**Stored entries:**
########################################

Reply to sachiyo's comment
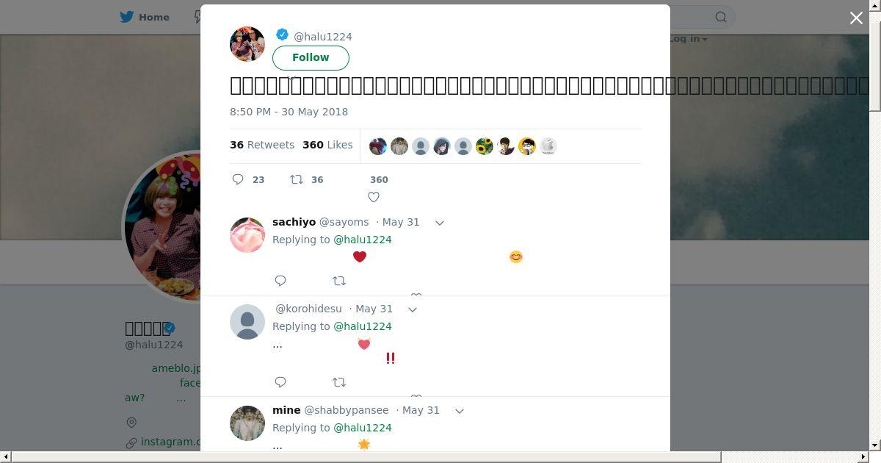(280, 281)
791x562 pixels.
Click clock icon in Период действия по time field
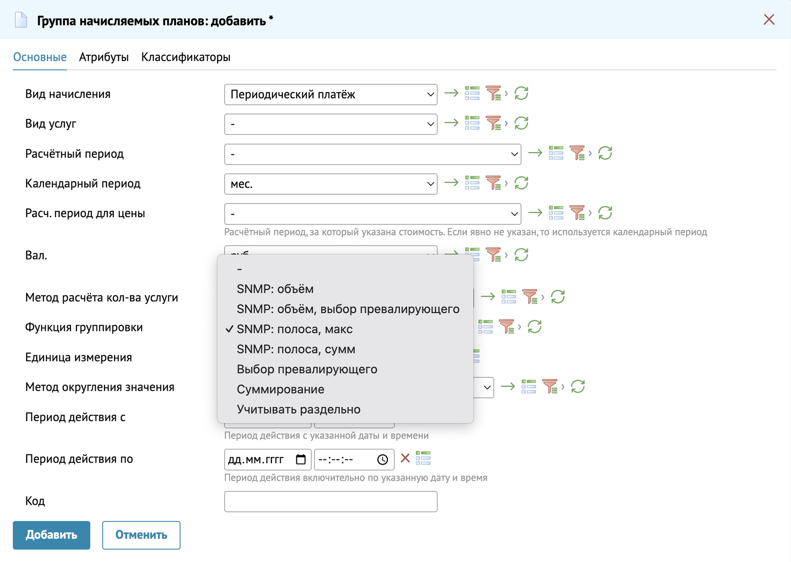point(382,460)
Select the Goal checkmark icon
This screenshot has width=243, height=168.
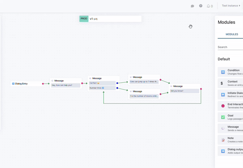pos(223,117)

########################################

Which lines in the items above contain the word "icon", with matching case? Find each one and copy it out in full.

**The result:**
Click clock icon in Период действия по time field
Select the Goal checkmark icon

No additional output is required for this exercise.